The test delivers overnight results and is vastly more accurate than the smear test, which is currently used to spot early signs of the disease, according to researchers.

It will cost only 15 pounds a time and could be available in GP surgeries within 12 months.

Another benefit of the new test is that patients may need to be screened only every five years, rather than every three.

Unlike the smear, which checks for abnormal cells, this latest test, known as the Cobas test, is able to detect the Human Papilloma Virus, which triggers the abnormal cell growth.

As a result, researchers said it picks up cancers much earlier on and is also far more reliable.

Women would be able to find out their results the very next day.

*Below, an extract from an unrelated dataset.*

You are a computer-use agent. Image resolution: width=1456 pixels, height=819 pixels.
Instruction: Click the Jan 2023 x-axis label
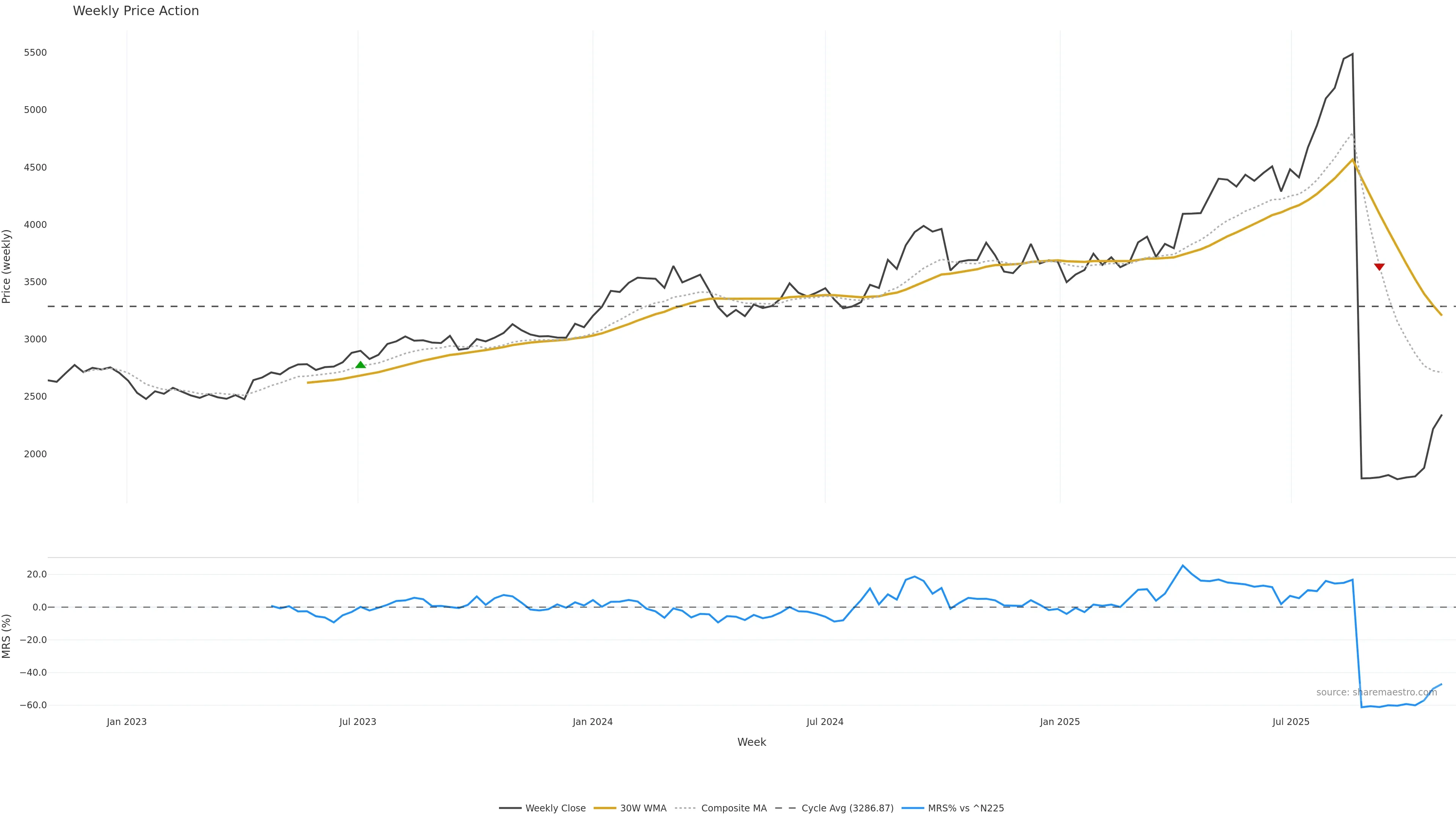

The traditional smear can take as long as five weeks to be analysed.

The Cobas test developed by drugs company Roche is similar to a smear test in that it analyses a small sample of cells taken from a woman's cervix.

Early trials by British and U.S. researchers on 47,000 women over the age of 30 found that it picked up HPV in at least one in ten patients who had been given the all clear following a smear test.

"Up to a third of women diagnosed with cervical cancer have normal smear tests," the Daily Mail quoted Thomas Wright, from Columbia University, which carried out the study, as saying.

Henry Scowcroft, of Cancer Research UK, said: "This new trial confirms what was already known about this test's promise, but there's still more work to be done to answer the remaining questions surrounding its use in practice.

"If the NHS decided to change from the current cervical screening test to this newer method, there would likely be no going back. So there needs to be hard evidence that the HPV test would improve the screening programme."